Focused on the Route 128 Central Market, the BRA team led by Freid had in prior assignments found similar buyers to be a lucrative source of prospects motivated by a combination of rising rents that make owning more favorable than leasing, greater confidence in the region’s economic future and record low interest rates which further eases risk. Size does matter—such buyers need the opposite of cavernous, capital-intensive facilities and instead seek limited acquisition and operational costs and enhanced identity, making the bite-sized Southwest Park buildings constructed between 1958 and 1983 ideal for such groups, Freid relays. Another prescient aspect in the case of Southwest Park helping the concept work for MARIC is that lease expirations were staggered such to enable a new owner immediate access as the terms expired over the prior 18 months.

“Everything has to come together, but when it does, the results can be significantly better,” Freid tells Real Reporter of concentrating on the user which he says generally can pay more than an investor save for core or net-leased assets. The BRA contingent that includes Adam T. Meixner, Jordan B. Sneider and Tyler Griffin processed all six sales, with New Dover Associates President Scott R. Hughes advising the very first buyer, that entity paying $2.2 million in June 2014 for 12-16 Southwest Park, a 14,700-sf building constructed in 1970 on a one-acre parcel. That equates to $149 per sf.

Sandwiched between the inaugural and final sales were four closings staggered from spring 2015 on, beginning in a pair of companion properties both encompassing 15,500 sf and each on an acre of land—20 and 22 Southwest Park—which delivered twin $2.07 million checks from their separate buyers within a week of each other after Memorial Day weekend.
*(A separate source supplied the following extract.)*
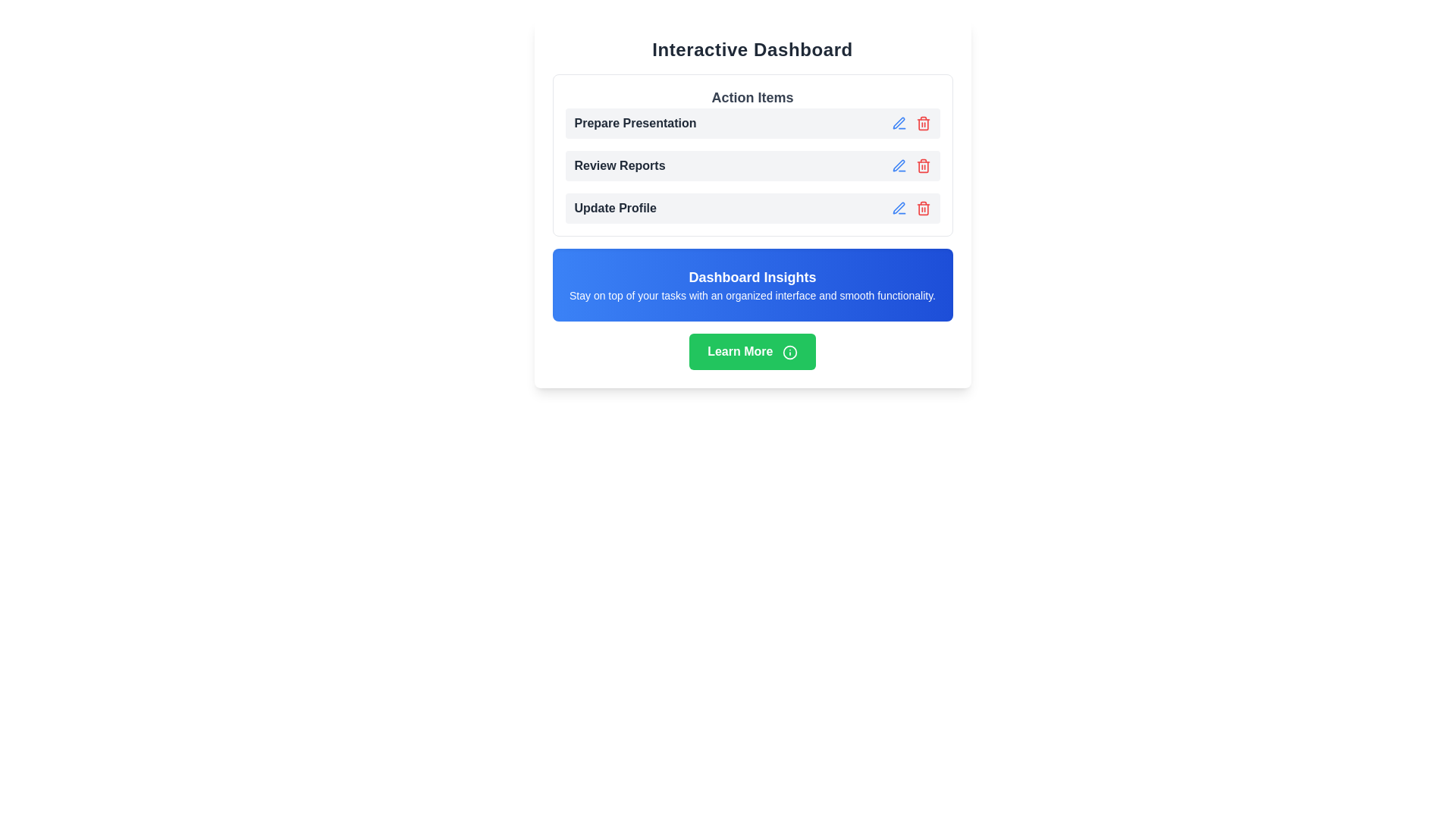 The image size is (1456, 819). What do you see at coordinates (899, 165) in the screenshot?
I see `the edit icon located in the second row of action items labeled 'Review Reports' to initiate an edit action` at bounding box center [899, 165].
One week following Labor Day, 34 Southwest Park fetched $1.7 million, or a healthy $165 per sf, then came the late-December purchase of 33-35 Southwest Park, the largest in the mix at 27,650 sf that went for $3.34 million—or $121 per sf.
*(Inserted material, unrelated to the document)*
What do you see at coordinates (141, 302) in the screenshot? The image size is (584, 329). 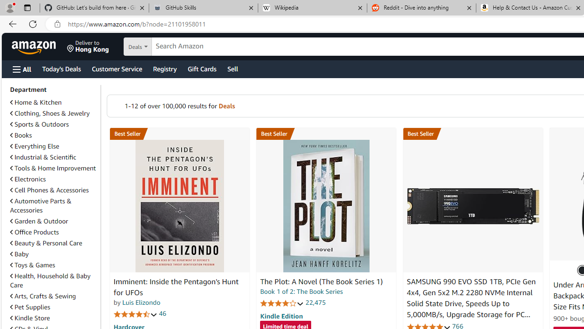 I see `'Luis Elizondo'` at bounding box center [141, 302].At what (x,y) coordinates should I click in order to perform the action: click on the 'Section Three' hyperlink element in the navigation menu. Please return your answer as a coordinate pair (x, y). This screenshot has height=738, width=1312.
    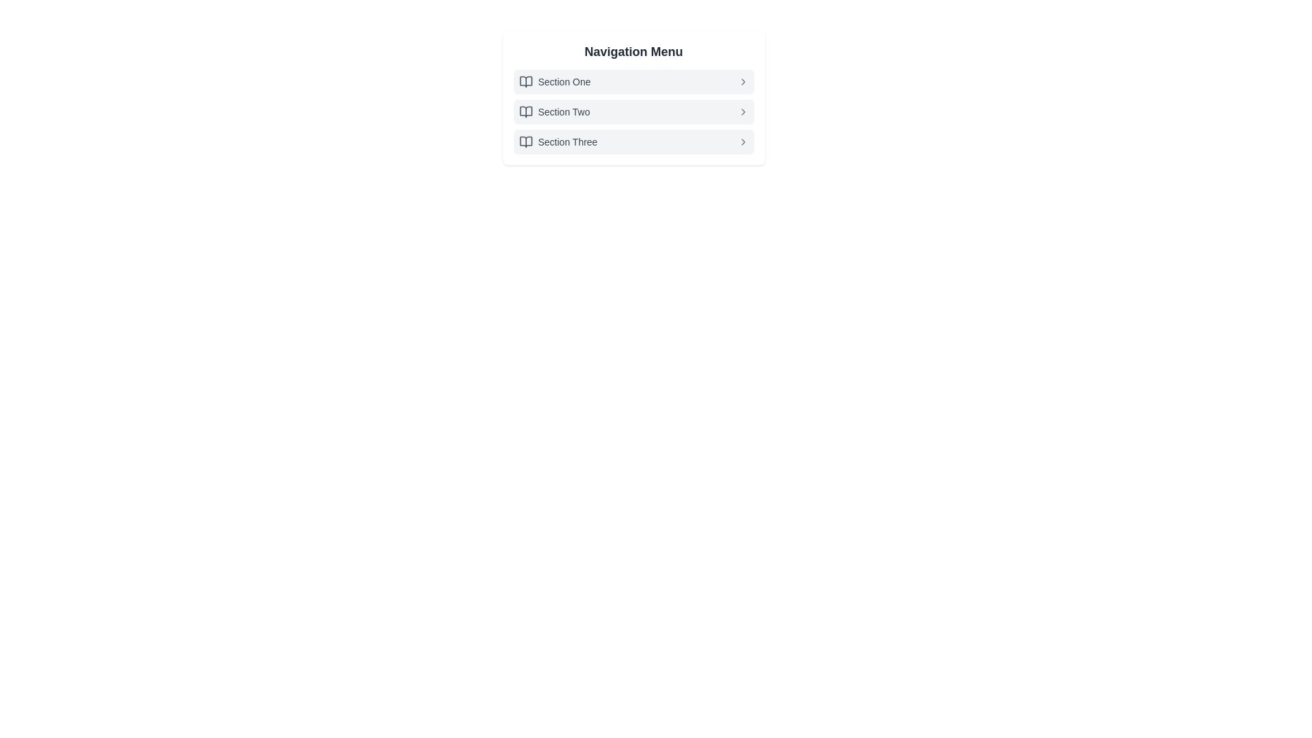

Freid praises BRA’s client for recognizing the strategy could result in a better outcome than a standard gillnet fishing approach scouring the globe for capital candidates, especially in opting to let the existing leases wane rather than competing for renewals. “It was a pretty risky approach to go that way, but it has borne out to be a real success story,” says the BRA principal. Suburban HVAC LLC was the buyer of 12-16 Southwest Park, whereas LYC Financial purchased 20 Southwest Park and Telamon Insurance took down 22-30 Southwest Park. Coretelligent was the winning bidder on 34 Southwest Park, while the biggest deal involved CGL Electronics and 33-35 Southwest Park. Rubin had owned the properties under the entity Westwood Cloverleaf LLC.

A slew of lenders assisted in funding the user deals, among them Bank of America, Boston Private Bank & Trust Co., Dedham Institution for Savings, First Commons Bank, New England Certified Development Corp. and Walpole Co-operative Bank. The final trade that came this week was an all-cash consideration.